Les figuiers étrangleurs poussent aussi sur d'anciens murs en ruine et même dans nos villes modernes. Les figuiers étrangleurs accélèrent la destruction de nos vestiges, ils semblent envoyés pour effacer au plus vite ce qui a été fait par l'homme. Même lorsque nous créons des villes, les figuiers étrangleurs s'immiscent dans le moindre interstice pour tout faire voler en éclat. La moindre de nos failles et c'est inéluctablement la destruction qui progresse.

Le figuier maudit est également la matière première de recettes vaudou. Le Vaudou est courant en Martinique. Et certaines recettes pour jeter des sorts sont bien connues ici. On y retrouve très fréquemment des morceaux du figuier maudit, particulièrement dans les cas de magie noire où l'on cherche à faire du mal. On dit que d'étranges choses se passent près d'un figuier maudit. Lorsqu'un martiniquais se promène à la tombée de la nuit, il s'éloignera toujours des arbres dits fromagers et des figuiers maudits. On dit qu'au cœur de ces troncs plus ou moins creux se trouvent des esprits cachés prêts à vous happer si vous passez trop près d'eux. Si beaucoup de touristes ne prennent pas ces recommandations au sérieux, sachez qu'ici il n'y a rien de plus concret que les endroits où se logent les mauvais esprits et le figuier maudit est pour ces êtres spectraux des lieux de prédilection connus de tous. On ne vous en parlera pas directement, mais aucun Martiniquais n'ignore ce qui vient d'être écrit.

les racines des arbres

Où voir des figuiers maudits en Martinique ?

Il y en a un peu partout dans les forêts tropicales de l'île, mais vous serez assuré d'en voir deux particulièrement connus : le figuier maudit de l'habitation Clément et le figuier maudit de l'îlet Chancel.
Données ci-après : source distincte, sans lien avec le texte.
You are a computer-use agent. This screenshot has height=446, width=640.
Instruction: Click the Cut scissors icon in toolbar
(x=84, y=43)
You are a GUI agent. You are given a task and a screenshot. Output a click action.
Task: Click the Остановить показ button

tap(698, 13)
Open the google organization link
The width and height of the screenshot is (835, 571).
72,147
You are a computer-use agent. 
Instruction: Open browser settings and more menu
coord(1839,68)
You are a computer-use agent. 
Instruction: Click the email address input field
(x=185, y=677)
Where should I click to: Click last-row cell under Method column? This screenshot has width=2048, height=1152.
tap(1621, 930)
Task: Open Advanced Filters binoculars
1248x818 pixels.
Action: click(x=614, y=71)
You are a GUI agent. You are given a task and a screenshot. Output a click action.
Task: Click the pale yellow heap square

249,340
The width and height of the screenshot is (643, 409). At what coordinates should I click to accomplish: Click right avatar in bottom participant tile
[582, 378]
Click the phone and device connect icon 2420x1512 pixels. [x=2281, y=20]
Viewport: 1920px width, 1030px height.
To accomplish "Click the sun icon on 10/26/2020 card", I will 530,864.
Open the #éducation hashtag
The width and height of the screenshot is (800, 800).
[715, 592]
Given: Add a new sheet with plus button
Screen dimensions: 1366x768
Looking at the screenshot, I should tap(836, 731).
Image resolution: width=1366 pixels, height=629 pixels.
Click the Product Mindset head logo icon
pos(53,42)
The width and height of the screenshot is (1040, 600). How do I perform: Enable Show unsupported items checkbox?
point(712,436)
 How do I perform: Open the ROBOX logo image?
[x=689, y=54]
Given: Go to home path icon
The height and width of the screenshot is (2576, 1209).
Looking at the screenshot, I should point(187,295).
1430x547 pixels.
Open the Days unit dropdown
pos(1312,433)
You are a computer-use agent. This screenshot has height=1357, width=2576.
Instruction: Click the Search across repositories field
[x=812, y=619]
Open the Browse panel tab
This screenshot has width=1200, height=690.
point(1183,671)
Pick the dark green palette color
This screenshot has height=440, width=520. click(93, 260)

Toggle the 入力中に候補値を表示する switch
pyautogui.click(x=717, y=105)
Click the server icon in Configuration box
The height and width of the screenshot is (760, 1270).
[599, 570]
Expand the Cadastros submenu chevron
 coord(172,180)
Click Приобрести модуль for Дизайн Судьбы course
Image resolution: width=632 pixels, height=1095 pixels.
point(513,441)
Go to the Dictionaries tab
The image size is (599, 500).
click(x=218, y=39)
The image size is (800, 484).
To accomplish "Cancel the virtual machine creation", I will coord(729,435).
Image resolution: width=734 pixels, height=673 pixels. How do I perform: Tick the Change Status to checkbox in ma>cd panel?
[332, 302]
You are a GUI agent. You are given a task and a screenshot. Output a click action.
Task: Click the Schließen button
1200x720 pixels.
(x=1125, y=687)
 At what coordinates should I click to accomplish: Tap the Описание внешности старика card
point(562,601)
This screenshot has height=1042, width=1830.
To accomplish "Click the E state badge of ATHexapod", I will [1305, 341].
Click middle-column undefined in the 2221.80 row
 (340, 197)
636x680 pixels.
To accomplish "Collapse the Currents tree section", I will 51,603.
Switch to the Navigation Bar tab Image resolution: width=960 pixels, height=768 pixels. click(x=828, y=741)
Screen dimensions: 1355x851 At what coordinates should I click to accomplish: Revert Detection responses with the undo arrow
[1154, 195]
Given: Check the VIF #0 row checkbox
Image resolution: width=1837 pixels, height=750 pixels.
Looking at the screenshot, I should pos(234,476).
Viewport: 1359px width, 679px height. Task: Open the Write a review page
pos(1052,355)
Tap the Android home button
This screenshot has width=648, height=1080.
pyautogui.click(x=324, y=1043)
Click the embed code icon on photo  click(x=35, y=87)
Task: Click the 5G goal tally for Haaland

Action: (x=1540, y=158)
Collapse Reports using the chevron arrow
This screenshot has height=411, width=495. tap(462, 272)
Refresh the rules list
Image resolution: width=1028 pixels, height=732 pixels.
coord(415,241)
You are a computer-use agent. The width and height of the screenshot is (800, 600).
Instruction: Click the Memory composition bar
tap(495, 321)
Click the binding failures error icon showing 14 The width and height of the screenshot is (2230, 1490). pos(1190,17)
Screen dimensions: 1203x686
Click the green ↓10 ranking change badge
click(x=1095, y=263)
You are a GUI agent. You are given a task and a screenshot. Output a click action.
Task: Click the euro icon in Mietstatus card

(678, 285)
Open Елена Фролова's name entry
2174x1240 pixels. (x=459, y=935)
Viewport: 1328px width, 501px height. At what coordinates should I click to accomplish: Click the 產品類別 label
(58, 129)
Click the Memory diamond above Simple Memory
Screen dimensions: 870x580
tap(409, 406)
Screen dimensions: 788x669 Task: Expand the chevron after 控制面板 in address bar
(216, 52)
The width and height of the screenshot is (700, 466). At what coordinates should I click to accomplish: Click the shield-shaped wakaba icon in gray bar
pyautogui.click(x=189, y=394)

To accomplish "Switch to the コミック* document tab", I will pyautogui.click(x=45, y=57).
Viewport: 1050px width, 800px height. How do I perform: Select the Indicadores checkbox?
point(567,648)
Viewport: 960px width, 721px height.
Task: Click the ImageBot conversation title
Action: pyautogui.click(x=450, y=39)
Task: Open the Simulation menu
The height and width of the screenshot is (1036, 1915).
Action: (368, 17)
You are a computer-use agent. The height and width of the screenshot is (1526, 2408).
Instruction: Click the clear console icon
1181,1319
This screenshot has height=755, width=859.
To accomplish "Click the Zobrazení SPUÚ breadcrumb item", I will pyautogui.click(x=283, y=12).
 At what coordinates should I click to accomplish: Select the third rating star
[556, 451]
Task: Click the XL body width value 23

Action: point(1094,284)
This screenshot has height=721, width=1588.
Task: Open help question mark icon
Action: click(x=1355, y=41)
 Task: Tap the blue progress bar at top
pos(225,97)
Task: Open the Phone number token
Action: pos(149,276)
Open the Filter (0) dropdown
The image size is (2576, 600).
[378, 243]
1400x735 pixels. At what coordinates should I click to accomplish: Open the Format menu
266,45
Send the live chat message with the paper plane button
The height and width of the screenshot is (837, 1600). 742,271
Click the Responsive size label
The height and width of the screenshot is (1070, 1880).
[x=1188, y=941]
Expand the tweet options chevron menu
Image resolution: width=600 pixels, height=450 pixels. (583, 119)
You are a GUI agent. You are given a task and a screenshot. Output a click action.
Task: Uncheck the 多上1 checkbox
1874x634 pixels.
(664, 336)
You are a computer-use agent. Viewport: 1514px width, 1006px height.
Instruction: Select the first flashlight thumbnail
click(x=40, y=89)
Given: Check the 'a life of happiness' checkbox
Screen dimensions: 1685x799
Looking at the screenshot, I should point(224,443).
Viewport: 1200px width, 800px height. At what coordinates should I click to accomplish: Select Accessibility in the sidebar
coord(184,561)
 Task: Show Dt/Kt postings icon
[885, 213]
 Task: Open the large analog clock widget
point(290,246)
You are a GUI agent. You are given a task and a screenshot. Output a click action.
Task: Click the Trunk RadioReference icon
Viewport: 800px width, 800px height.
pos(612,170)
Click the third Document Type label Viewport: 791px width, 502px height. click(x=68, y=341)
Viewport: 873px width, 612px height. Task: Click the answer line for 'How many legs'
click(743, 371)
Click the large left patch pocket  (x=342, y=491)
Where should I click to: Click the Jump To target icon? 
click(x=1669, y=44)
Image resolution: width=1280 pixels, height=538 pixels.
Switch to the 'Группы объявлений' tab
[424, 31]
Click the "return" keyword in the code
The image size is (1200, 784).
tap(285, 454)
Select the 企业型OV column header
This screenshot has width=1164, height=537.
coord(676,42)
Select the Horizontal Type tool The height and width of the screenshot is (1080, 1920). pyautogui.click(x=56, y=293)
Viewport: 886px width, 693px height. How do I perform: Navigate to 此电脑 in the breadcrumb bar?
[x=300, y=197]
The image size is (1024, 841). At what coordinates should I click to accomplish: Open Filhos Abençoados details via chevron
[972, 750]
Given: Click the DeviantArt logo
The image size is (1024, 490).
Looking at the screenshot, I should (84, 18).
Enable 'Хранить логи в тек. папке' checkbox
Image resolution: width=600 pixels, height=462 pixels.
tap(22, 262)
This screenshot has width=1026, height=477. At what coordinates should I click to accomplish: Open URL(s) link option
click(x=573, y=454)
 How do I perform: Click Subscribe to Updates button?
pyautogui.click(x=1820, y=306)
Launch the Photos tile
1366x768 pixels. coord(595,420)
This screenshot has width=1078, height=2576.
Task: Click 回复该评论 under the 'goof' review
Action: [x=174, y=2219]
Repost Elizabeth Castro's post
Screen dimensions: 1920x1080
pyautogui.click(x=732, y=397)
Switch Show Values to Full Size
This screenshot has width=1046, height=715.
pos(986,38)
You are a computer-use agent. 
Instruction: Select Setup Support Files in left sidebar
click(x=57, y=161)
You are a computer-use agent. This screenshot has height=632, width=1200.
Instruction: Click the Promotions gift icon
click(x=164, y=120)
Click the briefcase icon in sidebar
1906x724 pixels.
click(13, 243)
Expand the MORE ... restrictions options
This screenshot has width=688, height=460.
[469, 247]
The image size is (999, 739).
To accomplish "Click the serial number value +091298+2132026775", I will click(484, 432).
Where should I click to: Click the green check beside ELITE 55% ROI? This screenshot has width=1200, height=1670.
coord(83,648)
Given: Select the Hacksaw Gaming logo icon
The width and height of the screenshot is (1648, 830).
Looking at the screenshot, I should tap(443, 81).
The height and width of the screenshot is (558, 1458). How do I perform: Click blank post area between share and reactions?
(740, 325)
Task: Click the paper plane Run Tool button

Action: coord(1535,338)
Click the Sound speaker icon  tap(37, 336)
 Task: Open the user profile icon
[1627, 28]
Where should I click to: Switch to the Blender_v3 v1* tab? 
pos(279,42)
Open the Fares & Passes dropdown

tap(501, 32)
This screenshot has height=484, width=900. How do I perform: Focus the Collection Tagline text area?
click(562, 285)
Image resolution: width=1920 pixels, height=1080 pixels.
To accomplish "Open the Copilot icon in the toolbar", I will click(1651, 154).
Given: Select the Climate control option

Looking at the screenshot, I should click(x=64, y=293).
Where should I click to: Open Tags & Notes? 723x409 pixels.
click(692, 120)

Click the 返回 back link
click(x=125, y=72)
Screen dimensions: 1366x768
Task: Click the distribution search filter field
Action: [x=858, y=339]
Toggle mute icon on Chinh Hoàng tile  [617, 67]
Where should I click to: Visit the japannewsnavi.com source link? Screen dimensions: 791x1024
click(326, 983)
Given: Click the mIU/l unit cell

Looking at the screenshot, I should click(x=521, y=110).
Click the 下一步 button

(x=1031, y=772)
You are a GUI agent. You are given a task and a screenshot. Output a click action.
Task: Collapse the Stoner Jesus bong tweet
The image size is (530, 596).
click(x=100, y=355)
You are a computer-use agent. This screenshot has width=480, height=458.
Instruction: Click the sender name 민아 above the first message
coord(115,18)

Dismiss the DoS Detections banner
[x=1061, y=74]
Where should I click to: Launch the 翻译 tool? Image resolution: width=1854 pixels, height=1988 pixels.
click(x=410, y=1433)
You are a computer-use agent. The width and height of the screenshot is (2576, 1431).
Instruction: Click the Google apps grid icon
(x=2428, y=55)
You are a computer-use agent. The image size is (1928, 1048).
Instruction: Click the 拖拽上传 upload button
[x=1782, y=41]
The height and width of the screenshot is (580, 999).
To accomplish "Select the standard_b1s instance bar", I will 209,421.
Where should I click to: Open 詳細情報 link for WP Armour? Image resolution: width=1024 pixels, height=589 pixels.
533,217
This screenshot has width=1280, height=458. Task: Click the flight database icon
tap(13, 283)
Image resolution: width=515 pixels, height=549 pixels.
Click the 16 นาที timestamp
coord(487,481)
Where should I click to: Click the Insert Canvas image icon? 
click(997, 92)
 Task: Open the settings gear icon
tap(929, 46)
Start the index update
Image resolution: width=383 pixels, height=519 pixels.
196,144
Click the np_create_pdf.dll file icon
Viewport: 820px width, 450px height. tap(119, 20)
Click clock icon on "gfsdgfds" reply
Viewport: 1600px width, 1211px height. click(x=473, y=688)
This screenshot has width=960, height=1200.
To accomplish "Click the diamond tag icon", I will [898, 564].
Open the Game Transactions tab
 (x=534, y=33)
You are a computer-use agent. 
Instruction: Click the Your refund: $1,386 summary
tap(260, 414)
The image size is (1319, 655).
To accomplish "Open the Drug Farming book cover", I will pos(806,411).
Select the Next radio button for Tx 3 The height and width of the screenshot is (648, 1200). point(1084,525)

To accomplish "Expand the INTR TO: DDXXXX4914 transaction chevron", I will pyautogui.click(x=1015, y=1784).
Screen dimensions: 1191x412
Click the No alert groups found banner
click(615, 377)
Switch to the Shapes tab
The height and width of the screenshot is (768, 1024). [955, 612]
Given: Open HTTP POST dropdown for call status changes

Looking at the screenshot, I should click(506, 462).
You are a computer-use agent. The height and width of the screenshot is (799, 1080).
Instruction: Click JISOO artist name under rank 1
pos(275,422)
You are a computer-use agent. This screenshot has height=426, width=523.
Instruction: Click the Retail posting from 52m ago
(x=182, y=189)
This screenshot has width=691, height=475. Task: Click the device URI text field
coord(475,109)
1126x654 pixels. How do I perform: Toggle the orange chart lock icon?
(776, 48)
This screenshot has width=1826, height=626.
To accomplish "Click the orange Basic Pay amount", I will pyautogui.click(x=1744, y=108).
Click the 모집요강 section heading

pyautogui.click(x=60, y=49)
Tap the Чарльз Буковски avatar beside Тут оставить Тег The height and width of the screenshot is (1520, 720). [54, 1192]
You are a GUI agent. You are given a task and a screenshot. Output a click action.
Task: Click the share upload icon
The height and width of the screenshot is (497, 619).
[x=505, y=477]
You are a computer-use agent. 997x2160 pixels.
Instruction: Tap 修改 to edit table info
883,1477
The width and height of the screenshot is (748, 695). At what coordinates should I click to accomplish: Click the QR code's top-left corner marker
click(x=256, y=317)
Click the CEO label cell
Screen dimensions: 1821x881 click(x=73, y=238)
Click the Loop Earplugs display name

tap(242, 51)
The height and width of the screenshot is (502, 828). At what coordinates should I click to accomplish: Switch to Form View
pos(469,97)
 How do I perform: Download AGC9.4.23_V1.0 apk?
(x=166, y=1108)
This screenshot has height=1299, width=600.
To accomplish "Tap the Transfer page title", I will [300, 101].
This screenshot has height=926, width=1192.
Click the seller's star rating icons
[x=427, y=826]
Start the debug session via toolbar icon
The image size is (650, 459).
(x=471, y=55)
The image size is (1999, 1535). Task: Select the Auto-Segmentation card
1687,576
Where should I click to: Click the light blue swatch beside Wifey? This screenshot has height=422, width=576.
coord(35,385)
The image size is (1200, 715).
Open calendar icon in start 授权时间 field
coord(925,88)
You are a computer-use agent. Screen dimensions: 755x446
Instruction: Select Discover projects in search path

Le figuier maudit de l'habitation Clément

L'habitation Clément est un site touristique bien connu de Martinique. Cette ancienne habitation sucrière accueille chaque année beaucoup de touristes (note de 4.5/5 sur TripAdvisor). Dans son parc, un grand figuier maudit. Si vous interrogez un peu le guide des lieux, il vous en dira plus sur cet arbre. Pour vous y rendre, l'habitation Clément est située au François. Cet établissement ouvert au public est composé d'un parc, d'une habitation et d'un musée qui a été une ancienne distillerie. Ce site est classé Monument Historique et labellisé Jardin Remarquable. Le tarif est de 12 euros par adulte.

Le figuier maudit de l'îlet Chancel

L'îlet Chancel, situé au milieu de la Baie du Robert, abrite en son sein d'anciennes ruines et à proximité, des figuiers maudits. Vous allez voir là des figuiers maudits dans leurs états le plus naturel possible, placés sur des ruines historiques qui ont marqué la Martinique. Un lieu chargé d'histoire, entre autres… Effectivement, on raconte qu'ici, la nuit tombée, certains jours de l'année, un rassemblement secret de vaudou a lieu pour des pratiques rituelles. Pour vous y rendre, louez un bateau sans permis Ticanots, un GPS à bord vous amènera directement sur l'îlet Chancel, même si vous n'avez pas de connaissance de navigation. Vous allez pouvoir joindre l'agréable en naviguant comme un capitaine sur la Baie à l'utile en découvrant de vos yeux, le figuier maudit le plus étrange de Martinique. Il est conseillé de s'y rendre plutôt le jour qu'à la tombée de la nuit.